Action item> Where a line in the listing below holds the word "agent", count that line; give the total alone.

Data to process>
◇ ◇ ◇
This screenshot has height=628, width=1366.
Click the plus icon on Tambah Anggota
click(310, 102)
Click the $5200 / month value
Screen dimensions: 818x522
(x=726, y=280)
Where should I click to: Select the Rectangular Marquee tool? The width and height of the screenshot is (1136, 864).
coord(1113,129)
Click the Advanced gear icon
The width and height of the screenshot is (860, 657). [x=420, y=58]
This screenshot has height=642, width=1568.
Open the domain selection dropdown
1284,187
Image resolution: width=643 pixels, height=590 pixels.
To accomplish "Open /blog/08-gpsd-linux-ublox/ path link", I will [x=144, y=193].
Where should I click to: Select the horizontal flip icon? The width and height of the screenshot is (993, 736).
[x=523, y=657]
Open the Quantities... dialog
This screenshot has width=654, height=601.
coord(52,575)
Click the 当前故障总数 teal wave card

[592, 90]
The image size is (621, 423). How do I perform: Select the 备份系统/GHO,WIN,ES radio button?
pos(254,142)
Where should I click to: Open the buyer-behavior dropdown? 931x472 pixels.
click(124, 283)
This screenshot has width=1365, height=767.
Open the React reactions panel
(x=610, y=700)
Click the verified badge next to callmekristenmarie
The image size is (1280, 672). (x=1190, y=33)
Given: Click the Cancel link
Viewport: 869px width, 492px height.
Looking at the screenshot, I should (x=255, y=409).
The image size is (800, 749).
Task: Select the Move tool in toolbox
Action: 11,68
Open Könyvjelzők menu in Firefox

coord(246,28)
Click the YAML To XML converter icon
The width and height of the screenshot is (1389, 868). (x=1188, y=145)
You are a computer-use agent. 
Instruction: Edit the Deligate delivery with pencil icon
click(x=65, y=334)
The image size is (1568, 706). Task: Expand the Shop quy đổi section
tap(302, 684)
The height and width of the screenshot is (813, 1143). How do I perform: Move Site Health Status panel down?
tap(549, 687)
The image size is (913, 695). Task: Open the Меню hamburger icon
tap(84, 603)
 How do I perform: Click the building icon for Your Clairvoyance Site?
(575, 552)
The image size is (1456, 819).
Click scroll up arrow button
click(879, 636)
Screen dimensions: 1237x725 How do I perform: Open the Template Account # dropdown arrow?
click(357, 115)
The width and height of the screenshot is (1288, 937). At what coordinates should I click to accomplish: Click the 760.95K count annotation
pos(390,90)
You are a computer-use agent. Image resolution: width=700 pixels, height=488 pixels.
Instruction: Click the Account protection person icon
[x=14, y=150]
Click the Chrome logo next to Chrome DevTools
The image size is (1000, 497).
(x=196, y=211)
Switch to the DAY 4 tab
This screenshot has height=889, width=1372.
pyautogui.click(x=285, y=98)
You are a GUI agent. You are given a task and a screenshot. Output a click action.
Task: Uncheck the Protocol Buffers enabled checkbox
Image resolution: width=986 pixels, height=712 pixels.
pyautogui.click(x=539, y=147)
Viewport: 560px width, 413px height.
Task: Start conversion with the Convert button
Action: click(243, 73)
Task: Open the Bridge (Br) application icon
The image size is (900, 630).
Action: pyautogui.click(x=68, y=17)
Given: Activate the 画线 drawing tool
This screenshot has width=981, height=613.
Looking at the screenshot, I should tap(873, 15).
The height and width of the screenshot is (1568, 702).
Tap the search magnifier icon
◇ ◇ ◇
Task output> 3